A key strength of this study is the use of linked data of health check-up information with prescription claims, which was constructed as cohort data under the universal health coverage system in Korea. Although various studies with slightly different operational definitions have examined the association between polypharmacy and kidney disease, they all had limitations, in that they didn’t consider obesity and smoking, which are important risk factors for kidney function28,29,31, or were biased due to using a self-reported questionnaire30. Consequently, considering the information available from our data, the risk factors for kidney disease considered and reflected in the study model are more comprehensive than in other studies. Moreover, despite adjusting for various covariates and/or risk factors, we have identified the associative risk of polypharmacy for kidney dysfunction. In addition, factors identified associated with kidney dysfunction, apart from exposure to polypharmacy, are hypertension, diabetes, congestive heart failure, gout, obesity, hyper-TG, lower-HDL-C, smoking, and use of ACEIs/ARBs (as well as the use of PPIs in a more rigorous sub-group). Despite past studies having identified associative risks for kidney disease, medicines taken by patients, which are one of the factors that burden kidney function, were not considered in those studies. These medicines not only include polypharmacy-related exposure, but also other medicines known for being associated with the kidneys, such as ACEIs/ARBs, Metformin, Statins, NSAIDs, PPIs, and Allopurinol.

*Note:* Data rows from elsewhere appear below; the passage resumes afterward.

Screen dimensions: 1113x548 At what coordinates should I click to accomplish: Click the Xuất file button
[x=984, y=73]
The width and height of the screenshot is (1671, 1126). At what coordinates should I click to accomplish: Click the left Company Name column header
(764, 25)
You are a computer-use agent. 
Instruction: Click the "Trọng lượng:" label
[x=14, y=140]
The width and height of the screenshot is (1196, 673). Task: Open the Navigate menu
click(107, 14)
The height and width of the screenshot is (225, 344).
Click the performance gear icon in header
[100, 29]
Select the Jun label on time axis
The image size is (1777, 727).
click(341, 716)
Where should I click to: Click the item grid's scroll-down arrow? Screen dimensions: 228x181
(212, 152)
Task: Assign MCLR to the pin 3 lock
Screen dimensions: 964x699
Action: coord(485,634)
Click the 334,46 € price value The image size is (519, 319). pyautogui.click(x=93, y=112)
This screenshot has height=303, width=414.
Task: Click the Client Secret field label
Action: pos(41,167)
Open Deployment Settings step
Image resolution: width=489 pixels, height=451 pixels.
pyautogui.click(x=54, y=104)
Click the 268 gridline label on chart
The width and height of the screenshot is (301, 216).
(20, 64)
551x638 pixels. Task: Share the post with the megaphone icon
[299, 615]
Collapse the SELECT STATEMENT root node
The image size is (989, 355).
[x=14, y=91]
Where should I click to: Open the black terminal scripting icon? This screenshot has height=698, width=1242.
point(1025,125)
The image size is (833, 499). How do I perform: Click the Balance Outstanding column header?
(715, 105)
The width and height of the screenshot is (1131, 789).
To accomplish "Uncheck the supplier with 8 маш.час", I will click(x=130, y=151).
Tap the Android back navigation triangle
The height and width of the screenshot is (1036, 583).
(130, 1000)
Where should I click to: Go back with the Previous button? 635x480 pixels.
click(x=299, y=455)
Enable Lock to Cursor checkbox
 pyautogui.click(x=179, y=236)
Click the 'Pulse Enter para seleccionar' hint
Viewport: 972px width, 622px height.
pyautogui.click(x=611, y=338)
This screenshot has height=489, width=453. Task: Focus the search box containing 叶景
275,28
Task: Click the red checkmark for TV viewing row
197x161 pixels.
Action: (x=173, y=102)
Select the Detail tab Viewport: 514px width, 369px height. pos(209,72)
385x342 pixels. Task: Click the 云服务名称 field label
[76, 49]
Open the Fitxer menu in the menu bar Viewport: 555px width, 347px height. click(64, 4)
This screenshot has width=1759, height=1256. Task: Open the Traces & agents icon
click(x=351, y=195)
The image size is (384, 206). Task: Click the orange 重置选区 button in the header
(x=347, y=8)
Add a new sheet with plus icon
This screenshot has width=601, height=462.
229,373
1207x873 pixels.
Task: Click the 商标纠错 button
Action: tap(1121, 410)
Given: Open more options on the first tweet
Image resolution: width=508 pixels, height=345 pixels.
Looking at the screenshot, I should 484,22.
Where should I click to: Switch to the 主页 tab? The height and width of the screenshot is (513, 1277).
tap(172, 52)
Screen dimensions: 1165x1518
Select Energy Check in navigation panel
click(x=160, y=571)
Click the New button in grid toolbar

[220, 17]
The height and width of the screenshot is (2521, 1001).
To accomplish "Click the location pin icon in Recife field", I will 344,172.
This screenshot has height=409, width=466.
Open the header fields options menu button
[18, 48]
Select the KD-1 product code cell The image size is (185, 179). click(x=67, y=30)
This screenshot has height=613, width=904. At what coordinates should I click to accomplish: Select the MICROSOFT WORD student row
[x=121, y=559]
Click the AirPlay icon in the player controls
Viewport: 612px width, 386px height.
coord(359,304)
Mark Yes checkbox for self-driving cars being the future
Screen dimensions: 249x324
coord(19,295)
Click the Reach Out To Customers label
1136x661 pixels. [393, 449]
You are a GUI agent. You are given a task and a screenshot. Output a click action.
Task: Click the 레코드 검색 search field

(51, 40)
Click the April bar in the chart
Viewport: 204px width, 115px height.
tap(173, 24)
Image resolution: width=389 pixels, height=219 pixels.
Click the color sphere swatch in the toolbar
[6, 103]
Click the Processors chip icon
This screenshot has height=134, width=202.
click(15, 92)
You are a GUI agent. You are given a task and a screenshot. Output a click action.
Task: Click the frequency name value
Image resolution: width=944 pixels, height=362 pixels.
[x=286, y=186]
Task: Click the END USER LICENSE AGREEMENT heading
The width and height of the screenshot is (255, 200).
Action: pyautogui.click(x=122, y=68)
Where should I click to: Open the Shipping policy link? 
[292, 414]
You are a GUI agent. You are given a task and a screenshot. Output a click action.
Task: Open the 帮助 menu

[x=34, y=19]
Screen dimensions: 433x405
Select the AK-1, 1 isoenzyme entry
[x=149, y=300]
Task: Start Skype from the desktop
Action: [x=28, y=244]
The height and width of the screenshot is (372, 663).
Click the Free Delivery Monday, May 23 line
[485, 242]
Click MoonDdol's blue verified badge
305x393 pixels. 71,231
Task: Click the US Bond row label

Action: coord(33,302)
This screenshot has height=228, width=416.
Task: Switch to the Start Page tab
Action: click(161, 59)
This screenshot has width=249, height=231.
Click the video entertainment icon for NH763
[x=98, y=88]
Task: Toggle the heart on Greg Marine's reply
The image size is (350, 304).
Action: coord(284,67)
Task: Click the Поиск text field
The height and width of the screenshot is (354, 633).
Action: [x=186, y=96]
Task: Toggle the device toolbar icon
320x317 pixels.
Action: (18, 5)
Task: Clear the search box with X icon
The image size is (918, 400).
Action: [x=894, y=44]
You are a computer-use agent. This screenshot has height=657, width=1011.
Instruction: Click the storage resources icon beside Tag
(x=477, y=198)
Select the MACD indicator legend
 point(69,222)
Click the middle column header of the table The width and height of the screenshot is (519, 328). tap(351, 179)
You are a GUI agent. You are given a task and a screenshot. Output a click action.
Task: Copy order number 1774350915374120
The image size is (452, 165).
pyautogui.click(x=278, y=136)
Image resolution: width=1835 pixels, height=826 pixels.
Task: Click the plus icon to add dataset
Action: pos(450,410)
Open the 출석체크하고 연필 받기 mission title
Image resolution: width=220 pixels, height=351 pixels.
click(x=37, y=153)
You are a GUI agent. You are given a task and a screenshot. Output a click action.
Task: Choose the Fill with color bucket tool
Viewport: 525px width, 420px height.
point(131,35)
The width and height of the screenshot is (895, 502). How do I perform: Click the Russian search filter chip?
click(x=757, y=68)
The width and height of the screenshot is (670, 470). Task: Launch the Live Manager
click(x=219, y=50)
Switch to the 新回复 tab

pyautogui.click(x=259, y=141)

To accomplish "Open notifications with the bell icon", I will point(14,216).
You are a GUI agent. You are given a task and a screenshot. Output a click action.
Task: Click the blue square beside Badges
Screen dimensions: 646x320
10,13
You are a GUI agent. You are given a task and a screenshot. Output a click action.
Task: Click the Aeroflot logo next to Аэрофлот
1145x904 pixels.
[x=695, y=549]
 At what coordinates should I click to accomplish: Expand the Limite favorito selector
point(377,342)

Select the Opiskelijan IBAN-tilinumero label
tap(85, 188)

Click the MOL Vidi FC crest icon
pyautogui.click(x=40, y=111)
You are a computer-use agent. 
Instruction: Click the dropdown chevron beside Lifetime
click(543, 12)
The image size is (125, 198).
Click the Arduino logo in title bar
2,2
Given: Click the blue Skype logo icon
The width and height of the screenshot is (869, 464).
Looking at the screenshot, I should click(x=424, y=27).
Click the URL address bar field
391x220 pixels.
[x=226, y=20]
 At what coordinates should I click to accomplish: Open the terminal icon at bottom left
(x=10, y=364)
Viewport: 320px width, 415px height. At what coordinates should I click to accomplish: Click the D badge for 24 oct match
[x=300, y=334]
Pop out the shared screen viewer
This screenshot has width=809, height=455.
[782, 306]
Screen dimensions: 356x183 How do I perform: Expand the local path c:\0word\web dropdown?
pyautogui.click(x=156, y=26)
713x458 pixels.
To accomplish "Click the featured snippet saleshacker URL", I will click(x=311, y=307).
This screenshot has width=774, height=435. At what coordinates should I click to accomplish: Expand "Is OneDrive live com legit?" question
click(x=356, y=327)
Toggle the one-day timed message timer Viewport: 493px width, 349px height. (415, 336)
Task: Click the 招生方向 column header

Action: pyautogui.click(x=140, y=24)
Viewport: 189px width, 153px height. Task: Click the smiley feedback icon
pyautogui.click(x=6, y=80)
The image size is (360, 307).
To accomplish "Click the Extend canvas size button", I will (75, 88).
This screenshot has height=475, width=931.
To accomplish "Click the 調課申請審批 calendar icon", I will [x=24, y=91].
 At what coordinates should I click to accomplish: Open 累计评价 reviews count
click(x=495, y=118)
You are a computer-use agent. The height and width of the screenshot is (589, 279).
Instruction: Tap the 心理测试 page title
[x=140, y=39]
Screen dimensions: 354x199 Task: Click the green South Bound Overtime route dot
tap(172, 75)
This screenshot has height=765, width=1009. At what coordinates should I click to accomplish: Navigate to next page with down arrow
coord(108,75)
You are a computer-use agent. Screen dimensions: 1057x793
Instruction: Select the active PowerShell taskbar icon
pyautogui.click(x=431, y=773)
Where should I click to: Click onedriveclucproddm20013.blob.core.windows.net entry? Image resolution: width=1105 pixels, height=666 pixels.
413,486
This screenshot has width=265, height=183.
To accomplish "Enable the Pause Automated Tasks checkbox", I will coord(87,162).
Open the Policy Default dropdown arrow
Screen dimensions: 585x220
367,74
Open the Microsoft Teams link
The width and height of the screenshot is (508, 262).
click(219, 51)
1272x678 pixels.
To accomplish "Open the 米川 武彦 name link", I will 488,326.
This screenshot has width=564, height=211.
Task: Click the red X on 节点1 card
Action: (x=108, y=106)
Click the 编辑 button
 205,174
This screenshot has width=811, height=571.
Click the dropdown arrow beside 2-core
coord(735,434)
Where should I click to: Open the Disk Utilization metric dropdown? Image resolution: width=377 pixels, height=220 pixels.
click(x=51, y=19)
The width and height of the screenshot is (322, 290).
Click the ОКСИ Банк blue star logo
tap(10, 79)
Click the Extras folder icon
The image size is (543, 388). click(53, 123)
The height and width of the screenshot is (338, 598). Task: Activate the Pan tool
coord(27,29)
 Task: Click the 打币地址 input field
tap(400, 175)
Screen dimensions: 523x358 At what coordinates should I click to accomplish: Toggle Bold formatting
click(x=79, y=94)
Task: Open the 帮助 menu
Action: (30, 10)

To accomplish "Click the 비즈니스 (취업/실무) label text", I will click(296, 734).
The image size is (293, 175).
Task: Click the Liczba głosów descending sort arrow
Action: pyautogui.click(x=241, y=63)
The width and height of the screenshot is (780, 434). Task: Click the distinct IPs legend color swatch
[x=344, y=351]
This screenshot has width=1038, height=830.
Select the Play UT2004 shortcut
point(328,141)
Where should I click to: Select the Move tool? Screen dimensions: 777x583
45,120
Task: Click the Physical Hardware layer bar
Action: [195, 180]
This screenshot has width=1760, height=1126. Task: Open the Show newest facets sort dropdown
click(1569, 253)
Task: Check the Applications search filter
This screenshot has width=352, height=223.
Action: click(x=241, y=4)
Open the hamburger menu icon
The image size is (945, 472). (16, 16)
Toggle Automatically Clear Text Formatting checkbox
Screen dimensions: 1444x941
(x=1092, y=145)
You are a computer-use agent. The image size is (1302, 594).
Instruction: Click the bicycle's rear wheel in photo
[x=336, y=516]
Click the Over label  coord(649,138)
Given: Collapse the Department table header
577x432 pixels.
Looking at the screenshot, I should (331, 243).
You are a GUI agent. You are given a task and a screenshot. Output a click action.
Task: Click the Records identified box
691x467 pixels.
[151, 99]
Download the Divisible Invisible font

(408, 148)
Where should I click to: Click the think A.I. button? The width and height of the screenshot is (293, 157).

However, there are limitations in our study. Firstly, other medicines with potential nephrotoxicity were not considered in the statistical model due to the limited number of their takers and little difference between case and control groups resulting from basic statistical analysis. Such drugs include osmotic agents, contrast, methotrexate, calcineurin inhibitors, and certain antibiotics (refer to Supplementary Table S3). Secondly, only prescribed medicines in the NHIS formulary are included while accounting for polypharmacy. Consequently, not considering the use of non-formulary drugs, drug samples, over-the-counter (OTC) drugs, supplements, and vitamins leads to underestimating polypharmacy and a restricted interpretation of the association between polypharmacy and kidney dysfunction. Thirdly, confounders might be associated with kidney function despite adjusting more covariates than before. For example, parenteral medicines and other diseases were not accounted for.

In conclusion, this study found that exposure to polypharmacy was significantly associated with increases in the risk of kidney dysfunction among older patients. There was a temporal association for different risk adjustments as well as for different subgroup analyses. These findings inform healthcare providers and policy makers of the importance of polypharmacy prevention to protect older adults from kidney dysfunction.